#### Extracted records
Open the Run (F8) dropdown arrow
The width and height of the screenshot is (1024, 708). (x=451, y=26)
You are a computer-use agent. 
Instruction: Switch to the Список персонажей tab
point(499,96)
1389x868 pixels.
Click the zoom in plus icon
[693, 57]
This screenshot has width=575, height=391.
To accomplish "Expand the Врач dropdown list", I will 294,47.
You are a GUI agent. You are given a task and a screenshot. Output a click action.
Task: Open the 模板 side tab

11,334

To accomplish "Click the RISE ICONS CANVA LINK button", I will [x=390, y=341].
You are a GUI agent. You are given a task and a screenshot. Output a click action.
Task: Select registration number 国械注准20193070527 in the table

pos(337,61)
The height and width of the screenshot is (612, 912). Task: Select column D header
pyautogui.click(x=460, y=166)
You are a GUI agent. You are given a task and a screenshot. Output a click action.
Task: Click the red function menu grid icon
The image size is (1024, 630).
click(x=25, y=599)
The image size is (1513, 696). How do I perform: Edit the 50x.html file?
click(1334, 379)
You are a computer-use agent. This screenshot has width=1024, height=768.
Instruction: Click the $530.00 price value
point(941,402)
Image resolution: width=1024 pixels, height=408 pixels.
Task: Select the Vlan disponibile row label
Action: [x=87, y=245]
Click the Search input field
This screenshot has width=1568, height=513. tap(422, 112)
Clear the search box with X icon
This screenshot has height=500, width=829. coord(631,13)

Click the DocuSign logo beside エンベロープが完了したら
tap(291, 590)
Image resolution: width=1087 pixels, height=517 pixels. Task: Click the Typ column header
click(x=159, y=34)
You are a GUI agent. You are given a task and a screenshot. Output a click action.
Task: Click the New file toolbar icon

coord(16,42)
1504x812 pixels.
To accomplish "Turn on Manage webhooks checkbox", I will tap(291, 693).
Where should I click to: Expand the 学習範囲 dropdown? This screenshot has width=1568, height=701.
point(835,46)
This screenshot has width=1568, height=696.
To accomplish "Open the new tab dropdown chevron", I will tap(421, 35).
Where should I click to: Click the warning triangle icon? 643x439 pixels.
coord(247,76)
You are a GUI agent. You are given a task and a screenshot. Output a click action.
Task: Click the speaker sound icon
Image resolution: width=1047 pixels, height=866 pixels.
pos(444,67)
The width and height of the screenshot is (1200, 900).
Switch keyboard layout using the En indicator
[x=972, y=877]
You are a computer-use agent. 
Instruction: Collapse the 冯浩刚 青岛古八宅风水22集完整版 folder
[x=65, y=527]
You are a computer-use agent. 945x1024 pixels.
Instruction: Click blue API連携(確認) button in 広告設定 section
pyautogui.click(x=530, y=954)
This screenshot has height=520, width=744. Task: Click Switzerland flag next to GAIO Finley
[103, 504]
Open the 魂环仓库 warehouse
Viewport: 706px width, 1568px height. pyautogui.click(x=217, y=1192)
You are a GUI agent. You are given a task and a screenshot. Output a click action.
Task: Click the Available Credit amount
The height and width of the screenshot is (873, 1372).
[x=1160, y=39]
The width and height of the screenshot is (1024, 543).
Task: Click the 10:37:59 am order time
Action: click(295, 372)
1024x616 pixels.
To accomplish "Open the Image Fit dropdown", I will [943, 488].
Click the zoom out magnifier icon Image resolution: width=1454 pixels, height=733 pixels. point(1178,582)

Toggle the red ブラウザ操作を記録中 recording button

#### Exercise aim
Output only the lines from the one holding "1024x616 pixels." through the last line above, exactly as they appear.

#### Answer for this exercise
1024x616 pixels.
To accomplish "Open the Image Fit dropdown", I will [943, 488].
Click the zoom out magnifier icon Image resolution: width=1454 pixels, height=733 pixels. point(1178,582)

Toggle the red ブラウザ操作を記録中 recording button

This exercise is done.